To what extent would such a described setting resemble or not resemble something like Ravenloft, and what would the tiers be? I could imagine eventually "growing up" into a veteran of battle or a terrible dread monster that has lost all of his childhood years. And to some extent that would actually be a tragedy of the setting, and there might even be times when you wish you were a child for certain things. It would help explain why knights adopt young squires and for some reason the plans of the White Witch involve a bunch of children.

Obsolescence in Review

Any sort of game using a level/tier setup would have to deal with the plan of obsolescence somehow. All affect how the tiers work and to what extent you track from certain tiers.

Keep Everything - Nothing becomes obsolete, in which case you actually have a thing where you have a lot fewer levels and tiers, because you simply can't write as much as you are not allowed to write anything that overshadows previous material. At this point people ask you why you're using this setup, to some extent, and you also make generating high level characters take straight-up more time, and be more unwieldy.

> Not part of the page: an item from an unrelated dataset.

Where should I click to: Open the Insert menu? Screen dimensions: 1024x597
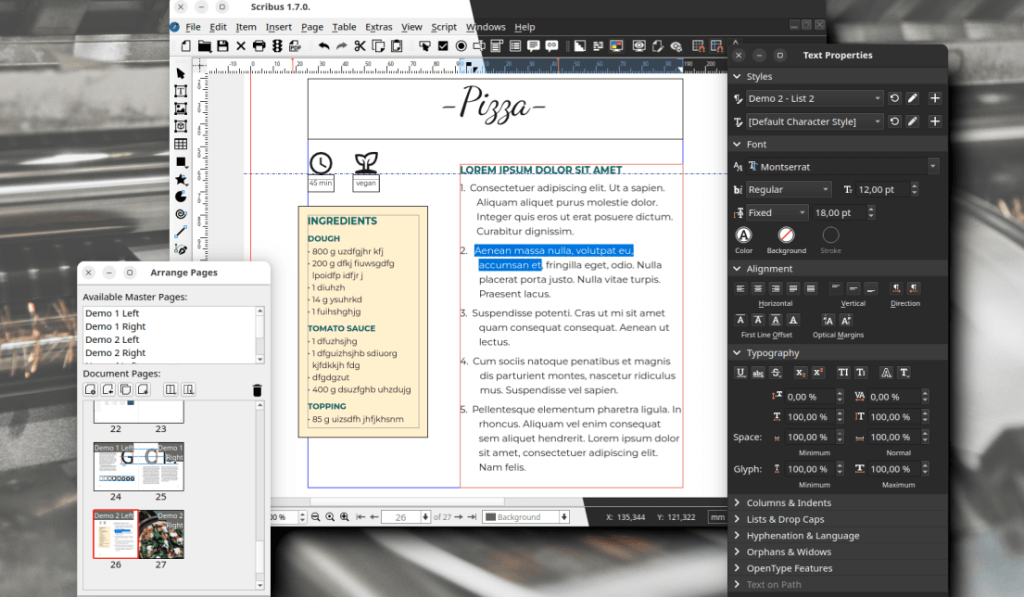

That said, the characters are consistent, and this makes a great deal of sense if you're willing to abide by the restricted domain of the game. Also, you need to keep in mind that classes will grow abilities slowly rather than rapidly.

Palette of Skills - In this setup, you are allowed to pick what you keep, but you only are allowed to keep a certain amount. In this case, you have more levels and tiers possible, but you will probably want to have things scale to a limited amount, suggesting less than "a lot" but more than "a few." The exact details can vary... for instance, you might automatically keep certain things (like capstone events), but have to choose amongst only a certain number of "action" abilities, or only one reactive defense, or only one movement ability. In this case, classes can grow abilities rapidly in any area which is highly restricted, since you still only get to pick one. In effect, this creates obsolescence without forcing the issue.

Tier Senescence - As you move up, you delete everything that is too long ago. You might keep one or two things that are just too important to write off, like, again, capstone events, but otherwise you just whip out a new character sheet because the old one has a bunch of stuff on it that doesn't matter anymore. I mean, if you really want to erase all that... regardless, this is the most extreme option. It also enjoys the benefit of potentially going on forever... if you want a true zero to hero to god game, this is probably your best bet. It has the disadvantage of some inconsistency with characters, which may not be desirable for everyone or every setting.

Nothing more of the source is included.